START RAW DATA

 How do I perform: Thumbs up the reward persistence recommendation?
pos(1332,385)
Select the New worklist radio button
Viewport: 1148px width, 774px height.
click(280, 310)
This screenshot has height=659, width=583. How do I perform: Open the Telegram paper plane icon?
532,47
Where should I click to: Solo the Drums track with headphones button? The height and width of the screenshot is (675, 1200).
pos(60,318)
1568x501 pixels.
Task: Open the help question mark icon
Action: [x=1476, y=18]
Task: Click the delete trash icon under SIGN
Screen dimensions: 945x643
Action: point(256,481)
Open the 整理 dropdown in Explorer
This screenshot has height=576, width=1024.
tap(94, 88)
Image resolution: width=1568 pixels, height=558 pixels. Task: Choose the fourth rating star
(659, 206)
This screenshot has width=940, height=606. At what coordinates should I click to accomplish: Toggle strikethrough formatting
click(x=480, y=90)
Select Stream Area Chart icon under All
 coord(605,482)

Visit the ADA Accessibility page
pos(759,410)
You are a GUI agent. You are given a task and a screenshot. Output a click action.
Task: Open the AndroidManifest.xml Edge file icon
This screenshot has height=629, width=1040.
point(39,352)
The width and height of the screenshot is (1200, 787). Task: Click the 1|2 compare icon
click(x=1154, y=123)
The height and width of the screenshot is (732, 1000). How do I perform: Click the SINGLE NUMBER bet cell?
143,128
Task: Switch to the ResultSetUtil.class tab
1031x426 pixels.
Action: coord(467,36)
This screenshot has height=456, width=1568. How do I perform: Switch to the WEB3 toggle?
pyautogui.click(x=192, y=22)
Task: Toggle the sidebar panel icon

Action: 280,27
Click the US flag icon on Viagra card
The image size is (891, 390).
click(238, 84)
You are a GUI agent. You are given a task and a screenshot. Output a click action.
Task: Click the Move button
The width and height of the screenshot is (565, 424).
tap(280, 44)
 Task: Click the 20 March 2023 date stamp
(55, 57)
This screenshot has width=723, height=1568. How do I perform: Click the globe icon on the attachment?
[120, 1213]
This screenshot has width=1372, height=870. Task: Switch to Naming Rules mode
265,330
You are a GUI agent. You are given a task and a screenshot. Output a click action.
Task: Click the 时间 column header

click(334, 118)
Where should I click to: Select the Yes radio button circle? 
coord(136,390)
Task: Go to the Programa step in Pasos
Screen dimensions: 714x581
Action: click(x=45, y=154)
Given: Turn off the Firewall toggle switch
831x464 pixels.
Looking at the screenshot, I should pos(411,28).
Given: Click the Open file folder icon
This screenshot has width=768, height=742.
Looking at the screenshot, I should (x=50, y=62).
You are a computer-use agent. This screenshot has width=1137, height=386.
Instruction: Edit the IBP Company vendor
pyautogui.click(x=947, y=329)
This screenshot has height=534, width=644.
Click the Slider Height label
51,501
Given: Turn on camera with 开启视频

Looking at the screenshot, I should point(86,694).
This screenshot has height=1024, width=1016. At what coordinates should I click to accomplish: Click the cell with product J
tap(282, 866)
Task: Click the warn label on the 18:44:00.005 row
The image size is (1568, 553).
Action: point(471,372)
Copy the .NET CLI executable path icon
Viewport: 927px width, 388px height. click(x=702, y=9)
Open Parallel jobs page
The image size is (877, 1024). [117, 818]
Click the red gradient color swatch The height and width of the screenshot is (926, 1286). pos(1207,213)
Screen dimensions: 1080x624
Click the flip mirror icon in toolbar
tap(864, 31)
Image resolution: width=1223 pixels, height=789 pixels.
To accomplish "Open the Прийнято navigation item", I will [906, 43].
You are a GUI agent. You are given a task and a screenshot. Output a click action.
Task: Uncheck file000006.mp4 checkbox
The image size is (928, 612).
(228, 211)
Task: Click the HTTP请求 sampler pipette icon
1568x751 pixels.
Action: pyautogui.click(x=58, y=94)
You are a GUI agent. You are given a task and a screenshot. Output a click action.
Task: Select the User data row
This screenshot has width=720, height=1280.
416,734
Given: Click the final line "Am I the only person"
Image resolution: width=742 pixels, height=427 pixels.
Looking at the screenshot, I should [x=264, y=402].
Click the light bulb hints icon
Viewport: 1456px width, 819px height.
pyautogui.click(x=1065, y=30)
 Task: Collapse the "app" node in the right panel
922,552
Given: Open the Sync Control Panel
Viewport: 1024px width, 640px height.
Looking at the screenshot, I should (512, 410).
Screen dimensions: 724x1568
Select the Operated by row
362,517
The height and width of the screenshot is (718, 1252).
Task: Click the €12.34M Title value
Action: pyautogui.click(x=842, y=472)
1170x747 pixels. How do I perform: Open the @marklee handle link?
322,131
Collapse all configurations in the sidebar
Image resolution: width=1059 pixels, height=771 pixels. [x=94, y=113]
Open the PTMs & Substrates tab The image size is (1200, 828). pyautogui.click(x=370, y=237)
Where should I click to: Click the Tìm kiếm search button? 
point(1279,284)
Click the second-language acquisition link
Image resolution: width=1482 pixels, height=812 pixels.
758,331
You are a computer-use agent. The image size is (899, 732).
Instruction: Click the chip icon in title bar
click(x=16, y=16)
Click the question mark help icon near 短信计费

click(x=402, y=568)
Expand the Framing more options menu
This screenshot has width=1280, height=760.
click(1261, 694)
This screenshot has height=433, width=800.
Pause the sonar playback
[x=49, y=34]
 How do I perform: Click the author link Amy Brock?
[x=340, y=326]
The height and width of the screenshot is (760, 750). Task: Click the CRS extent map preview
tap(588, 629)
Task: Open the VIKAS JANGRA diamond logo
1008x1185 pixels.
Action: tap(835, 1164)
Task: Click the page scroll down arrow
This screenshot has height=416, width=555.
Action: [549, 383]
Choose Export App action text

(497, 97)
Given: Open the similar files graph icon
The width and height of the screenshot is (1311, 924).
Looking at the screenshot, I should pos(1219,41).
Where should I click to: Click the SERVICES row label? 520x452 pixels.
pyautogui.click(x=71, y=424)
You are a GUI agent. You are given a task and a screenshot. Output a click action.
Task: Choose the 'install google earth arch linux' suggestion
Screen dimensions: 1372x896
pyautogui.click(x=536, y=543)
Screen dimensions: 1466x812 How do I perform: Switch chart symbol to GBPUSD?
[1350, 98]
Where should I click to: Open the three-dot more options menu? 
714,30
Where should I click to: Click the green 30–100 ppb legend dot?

END RAW DATA

THE PROBLEM -
From the records above, copy only the lines starting with the line that holds "The image size is (1568, 553)." and going on through the line that holds "Task: Select the User data row", exactly as written.

SOLUTION TO THIS EXERCISE -
The image size is (1568, 553).
Action: point(471,372)
Copy the .NET CLI executable path icon
Viewport: 927px width, 388px height. click(x=702, y=9)
Open Parallel jobs page
The image size is (877, 1024). [117, 818]
Click the red gradient color swatch The height and width of the screenshot is (926, 1286). pos(1207,213)
Screen dimensions: 1080x624
Click the flip mirror icon in toolbar
tap(864, 31)
Image resolution: width=1223 pixels, height=789 pixels.
To accomplish "Open the Прийнято navigation item", I will [906, 43].
You are a GUI agent. You are given a task and a screenshot. Output a click action.
Task: Uncheck file000006.mp4 checkbox
The image size is (928, 612).
(228, 211)
Task: Click the HTTP请求 sampler pipette icon
1568x751 pixels.
Action: pyautogui.click(x=58, y=94)
You are a GUI agent. You are given a task and a screenshot. Output a click action.
Task: Select the User data row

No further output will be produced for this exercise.